Along with a focus on accessibility, the HPRC project has a dedicated ethics team focused on the social and legal implications of this project. They are working to anticipate challenging issues and help guide informed consent, prioritize the study of different samples, explore possible regulatory issues pertaining to clinical adoption, and work with international and Indigenous communities to incorporate their genome sequences in these broader efforts.
Continuing the legacy and future work
The human pangenome is a continuation of decades-long efforts from scientists at UC Santa Cruz to understand the biological code that underlies human life.
In 2000, Jim Kent, then a UCSC graduate student and now a research scientist at the Genomics Institute and director of the UCSC Genome Browser, wrote the code that assembled the first working draft of the human genome. UCSC scientists published it with open access to anyone who wanted to use it. Since then, UCSC has been at the forefront of genomics research.
In April 2022, UCSC's Karen Miga co-led the Telomere-to-Telomere consortium to assemble the first complete sequencing of a human genome, filling in missing, complex regions of reference that had long eluded scientists.
"Since 2000, we've had a series of increasingly more accurate representations of one genome," said David Haussler, Scientific Director of the UCSC Genomics Institute who led the UCSC team on the original Human Genome Project and advises on the pangenome project. "But no matter how accurately you represent one genome, that's not going to represent all of humanity. Now is a turning point: no longer genomics of the one standard human genome, but genomics for everybody."

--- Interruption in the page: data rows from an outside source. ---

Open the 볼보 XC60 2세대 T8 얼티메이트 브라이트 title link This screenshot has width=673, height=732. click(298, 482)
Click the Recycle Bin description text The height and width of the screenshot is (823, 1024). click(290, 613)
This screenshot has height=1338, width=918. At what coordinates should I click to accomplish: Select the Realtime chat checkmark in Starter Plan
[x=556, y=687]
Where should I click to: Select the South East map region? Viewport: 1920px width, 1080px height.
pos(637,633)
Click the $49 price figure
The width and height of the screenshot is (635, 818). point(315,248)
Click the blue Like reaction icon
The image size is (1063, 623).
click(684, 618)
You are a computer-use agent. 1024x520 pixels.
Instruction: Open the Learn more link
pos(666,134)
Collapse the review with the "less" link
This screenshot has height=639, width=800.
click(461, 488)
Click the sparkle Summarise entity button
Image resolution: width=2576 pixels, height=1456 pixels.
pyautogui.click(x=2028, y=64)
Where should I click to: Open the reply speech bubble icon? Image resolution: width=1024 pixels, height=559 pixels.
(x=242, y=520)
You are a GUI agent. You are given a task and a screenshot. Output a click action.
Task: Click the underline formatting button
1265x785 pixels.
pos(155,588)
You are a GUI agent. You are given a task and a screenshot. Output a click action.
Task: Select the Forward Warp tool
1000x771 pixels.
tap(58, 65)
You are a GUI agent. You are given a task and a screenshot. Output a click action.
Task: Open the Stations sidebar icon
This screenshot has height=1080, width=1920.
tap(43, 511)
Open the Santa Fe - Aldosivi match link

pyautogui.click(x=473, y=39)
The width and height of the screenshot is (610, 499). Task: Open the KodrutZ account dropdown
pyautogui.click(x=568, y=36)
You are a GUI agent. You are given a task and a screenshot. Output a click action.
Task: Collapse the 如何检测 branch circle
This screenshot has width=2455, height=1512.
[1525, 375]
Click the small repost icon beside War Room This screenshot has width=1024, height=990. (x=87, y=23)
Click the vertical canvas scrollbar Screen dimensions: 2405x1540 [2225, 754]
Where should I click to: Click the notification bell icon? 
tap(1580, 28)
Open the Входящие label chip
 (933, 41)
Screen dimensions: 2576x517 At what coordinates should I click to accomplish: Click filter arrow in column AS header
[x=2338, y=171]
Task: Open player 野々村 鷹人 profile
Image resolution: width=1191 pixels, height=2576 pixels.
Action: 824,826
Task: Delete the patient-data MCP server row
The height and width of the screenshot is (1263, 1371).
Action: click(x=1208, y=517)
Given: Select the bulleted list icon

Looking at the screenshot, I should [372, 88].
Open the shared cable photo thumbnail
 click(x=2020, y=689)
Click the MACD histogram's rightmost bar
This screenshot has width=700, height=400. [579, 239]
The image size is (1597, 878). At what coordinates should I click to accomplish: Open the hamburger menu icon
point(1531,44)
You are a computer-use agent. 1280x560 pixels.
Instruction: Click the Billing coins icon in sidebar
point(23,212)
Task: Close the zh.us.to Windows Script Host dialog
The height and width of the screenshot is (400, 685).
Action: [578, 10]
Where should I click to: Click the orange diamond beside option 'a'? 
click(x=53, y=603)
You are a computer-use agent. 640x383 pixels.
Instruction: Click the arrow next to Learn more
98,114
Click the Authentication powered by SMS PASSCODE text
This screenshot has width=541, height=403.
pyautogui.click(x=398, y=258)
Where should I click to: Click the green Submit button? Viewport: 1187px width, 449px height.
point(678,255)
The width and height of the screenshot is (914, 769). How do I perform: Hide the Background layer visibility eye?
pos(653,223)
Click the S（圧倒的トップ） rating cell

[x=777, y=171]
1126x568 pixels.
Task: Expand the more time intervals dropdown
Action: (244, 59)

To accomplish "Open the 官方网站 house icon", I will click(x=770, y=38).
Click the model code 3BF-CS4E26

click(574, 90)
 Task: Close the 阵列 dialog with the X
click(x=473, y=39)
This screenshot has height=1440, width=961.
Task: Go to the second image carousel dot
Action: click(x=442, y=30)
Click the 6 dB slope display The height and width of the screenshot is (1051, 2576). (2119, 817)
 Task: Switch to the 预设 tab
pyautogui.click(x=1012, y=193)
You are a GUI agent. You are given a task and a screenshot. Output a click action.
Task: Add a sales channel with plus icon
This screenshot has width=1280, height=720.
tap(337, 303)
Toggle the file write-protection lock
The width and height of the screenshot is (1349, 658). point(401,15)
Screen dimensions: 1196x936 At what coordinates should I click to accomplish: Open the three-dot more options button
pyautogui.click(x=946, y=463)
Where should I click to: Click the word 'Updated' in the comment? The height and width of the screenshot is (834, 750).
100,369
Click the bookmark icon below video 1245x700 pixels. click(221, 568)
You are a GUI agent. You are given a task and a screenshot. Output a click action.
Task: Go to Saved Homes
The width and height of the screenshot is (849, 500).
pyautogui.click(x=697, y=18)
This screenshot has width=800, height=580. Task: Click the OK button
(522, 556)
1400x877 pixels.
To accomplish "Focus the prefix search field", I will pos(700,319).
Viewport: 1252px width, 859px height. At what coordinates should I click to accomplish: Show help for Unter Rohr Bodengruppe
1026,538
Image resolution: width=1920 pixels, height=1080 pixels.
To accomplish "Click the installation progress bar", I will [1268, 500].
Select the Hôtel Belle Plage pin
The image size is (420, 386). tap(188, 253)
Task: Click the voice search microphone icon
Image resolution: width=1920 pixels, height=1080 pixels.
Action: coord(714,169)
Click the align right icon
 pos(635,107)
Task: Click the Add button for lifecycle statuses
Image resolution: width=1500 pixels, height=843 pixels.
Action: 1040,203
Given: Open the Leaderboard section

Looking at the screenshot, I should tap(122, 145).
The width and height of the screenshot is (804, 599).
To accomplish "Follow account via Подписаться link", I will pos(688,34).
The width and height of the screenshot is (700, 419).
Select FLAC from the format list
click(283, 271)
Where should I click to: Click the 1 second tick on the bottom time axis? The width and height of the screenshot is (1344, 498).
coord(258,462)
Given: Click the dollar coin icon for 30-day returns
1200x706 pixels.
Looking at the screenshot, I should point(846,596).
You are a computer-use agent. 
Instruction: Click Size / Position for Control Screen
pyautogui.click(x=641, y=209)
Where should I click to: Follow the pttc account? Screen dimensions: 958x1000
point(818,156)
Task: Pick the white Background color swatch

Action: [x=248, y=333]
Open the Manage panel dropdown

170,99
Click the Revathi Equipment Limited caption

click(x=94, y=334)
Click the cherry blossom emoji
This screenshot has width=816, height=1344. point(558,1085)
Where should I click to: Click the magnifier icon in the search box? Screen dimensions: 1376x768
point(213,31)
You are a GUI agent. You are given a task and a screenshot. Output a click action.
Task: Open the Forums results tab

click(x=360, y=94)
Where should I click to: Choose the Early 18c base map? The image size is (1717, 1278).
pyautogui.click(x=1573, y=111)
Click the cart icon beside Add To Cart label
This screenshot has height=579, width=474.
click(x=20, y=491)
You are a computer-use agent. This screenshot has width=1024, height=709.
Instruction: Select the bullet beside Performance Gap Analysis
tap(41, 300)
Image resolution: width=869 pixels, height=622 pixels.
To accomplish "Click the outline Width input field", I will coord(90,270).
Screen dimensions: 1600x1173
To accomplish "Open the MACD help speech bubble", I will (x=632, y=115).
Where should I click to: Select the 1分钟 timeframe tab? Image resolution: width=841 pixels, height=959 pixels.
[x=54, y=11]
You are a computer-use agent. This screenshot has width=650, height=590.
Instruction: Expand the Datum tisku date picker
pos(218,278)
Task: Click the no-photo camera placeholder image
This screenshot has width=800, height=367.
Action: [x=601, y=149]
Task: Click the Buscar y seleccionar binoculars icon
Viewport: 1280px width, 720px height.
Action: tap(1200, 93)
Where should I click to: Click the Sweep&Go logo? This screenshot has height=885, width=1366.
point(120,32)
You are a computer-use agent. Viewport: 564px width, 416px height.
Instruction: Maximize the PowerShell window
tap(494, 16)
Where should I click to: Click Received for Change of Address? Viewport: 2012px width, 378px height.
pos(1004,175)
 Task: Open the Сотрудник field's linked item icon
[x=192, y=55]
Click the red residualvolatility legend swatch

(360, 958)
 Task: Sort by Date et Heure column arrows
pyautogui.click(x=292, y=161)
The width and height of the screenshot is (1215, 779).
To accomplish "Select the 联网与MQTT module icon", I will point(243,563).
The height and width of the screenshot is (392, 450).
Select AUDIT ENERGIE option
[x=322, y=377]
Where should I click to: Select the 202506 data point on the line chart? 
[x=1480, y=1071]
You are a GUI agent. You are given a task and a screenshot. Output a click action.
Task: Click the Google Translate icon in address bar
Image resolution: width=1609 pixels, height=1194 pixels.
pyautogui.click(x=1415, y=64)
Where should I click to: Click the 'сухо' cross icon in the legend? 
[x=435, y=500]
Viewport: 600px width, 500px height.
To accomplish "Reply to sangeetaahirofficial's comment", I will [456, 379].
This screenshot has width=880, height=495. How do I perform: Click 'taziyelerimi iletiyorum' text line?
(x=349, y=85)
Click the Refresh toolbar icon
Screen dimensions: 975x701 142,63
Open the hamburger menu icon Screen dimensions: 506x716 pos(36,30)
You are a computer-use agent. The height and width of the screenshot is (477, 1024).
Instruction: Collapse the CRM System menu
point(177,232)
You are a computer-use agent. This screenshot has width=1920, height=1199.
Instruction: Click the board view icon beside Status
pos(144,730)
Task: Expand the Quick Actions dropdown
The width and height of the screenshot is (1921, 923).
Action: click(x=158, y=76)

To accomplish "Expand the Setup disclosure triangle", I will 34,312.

The researchers are making progress toward the goal of completing the full pangenome by 2024. The team is in the process of recruiting new individuals to represent some populations not included in the 1000 Genomes Project, particularly people of Middle Eastern and African ancestry. Miga, as the director of the Data Production Center at UCSC, will spearhead these efforts going forward.
In addition to completing the final pangenome reference, the researchers are working toward forming an international human pangenome project that would establish partnerships with researchers across the world. These partnerships would include a two-way skills and knowledge exchange, aimed to bring the skills and technology needed to create high-quality reference genomes into the hands of researchers worldwide so they can carry out their own research.
Other UCSC researchers on the main paper include Marina Haukness, Glenn Hickey, Julian Lucas, Jean Monlong, Xian Chang, Jordan Eizenga, Charles Markello, Adam Novak, Hugh Olsen, and Trevor Pesout.
Other institutions involved in the Human Pangenome Reference Consortium may be found on
the project's main page.
Funding for the HPRC was primarily provided by the National Human Genome Research Institute.